L'odeur de la farine cuite

Répondre boulanger ou pâtissier produit le même effet. Toutes les deux trentenaires, Cécile et Victoria, fondatrices des deux boulangeries Mamiche à Paris, goûtent à ce plaisir depuis plus de quatre ans. L'une boulangère de formation, l'autre pâtissière, de la production à la vente, elles font tout. Un métier aussi complet que certains de leurs pains. « Ce qui est bien c'est qu'on a plusieurs journées en une, on ne s'ennuie jamais », relatent les deux associées en échos.

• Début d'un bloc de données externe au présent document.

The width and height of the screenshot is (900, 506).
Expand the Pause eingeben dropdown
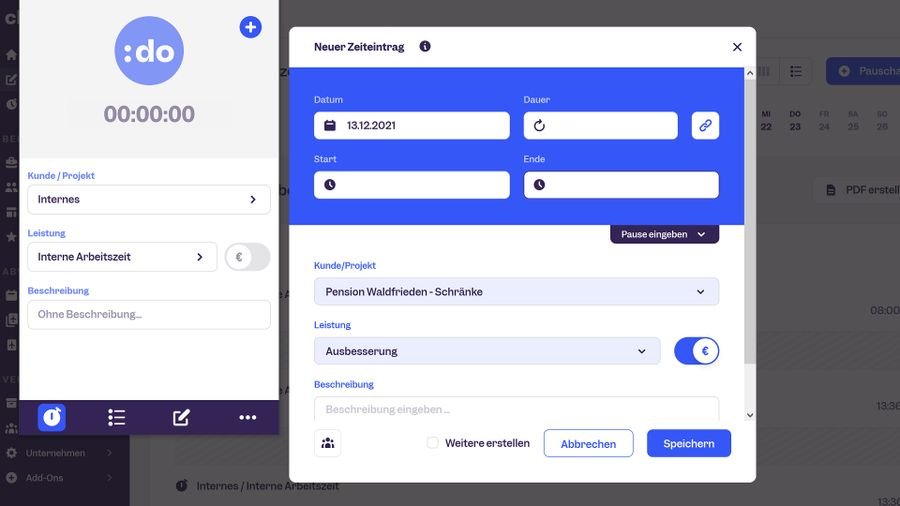pyautogui.click(x=664, y=234)
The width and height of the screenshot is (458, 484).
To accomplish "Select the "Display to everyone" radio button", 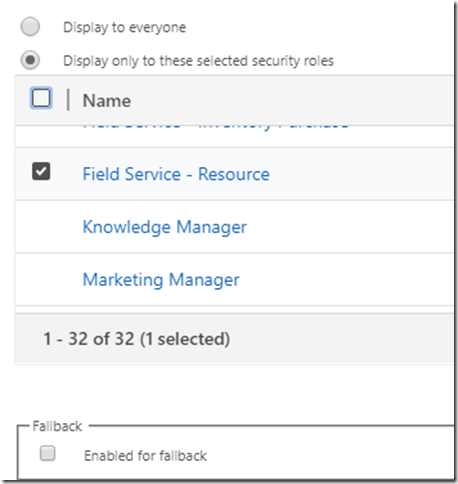I will point(30,27).
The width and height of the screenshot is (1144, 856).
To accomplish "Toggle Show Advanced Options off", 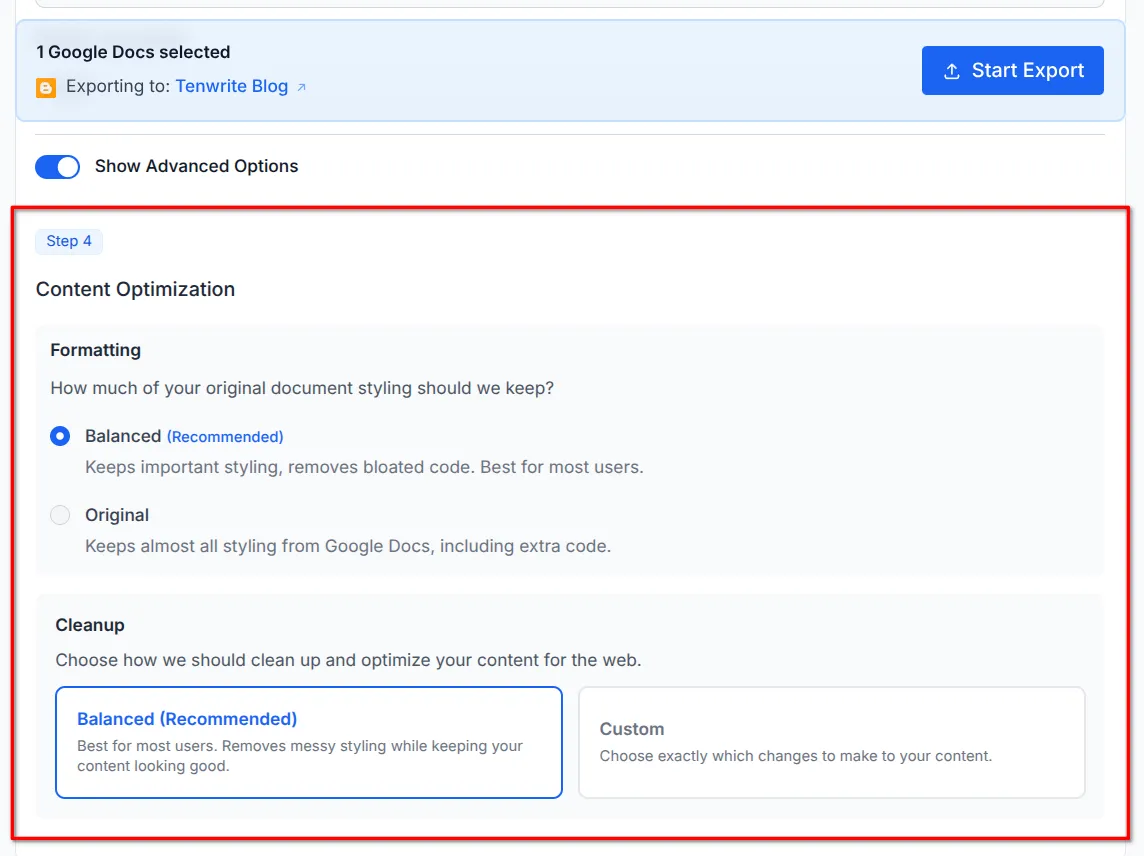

Même si elles avouent avec malice : « C'est parfois épuisant d'être sympathique ! »

Cécile et Victoria ont ouvert la première boutique Mamiche en 2017, aujourd'hui elles en gèrent deux et 45 employés.

Cécile et Victoria ont ouvert la première boutique Mamiche en 2017, aujourd'hui elles en gèrent deux et 45 employés.M. B.

Le côté physique de la production reste, là aussi, le plus ardu. « En plus, rien n'est élaboré pour les femmes. Pendant la formation, tu te retrouves à 3 heures du matin qu'avec des hommes. Il faut faire ses preuves, porter autant qu'eux », se rappellent les deux entrepreneuses, soudées. Maintenant, dans leurs boutiques, épaulées par 45 employés, elles arrivent à souffler un peu plus. « Même si dans ce métier, tu n'as pas de pause-café ! »

Comme les autres, leurs sens les ont menées aux fours et aux moulins - et les y font rester. « Peu de gens connaissent l'odeur de la farine cuite, nous, elle nous accompagne toute la journée. On l'emporte partout. » En plus de l'odeur de la baguette chaude et des croissants en train de dorer, la plus-value de leur métier : remettre en cause tous les jours ce qu'elles ont produit la veille. Un point commun que partagent tous ces passionnés.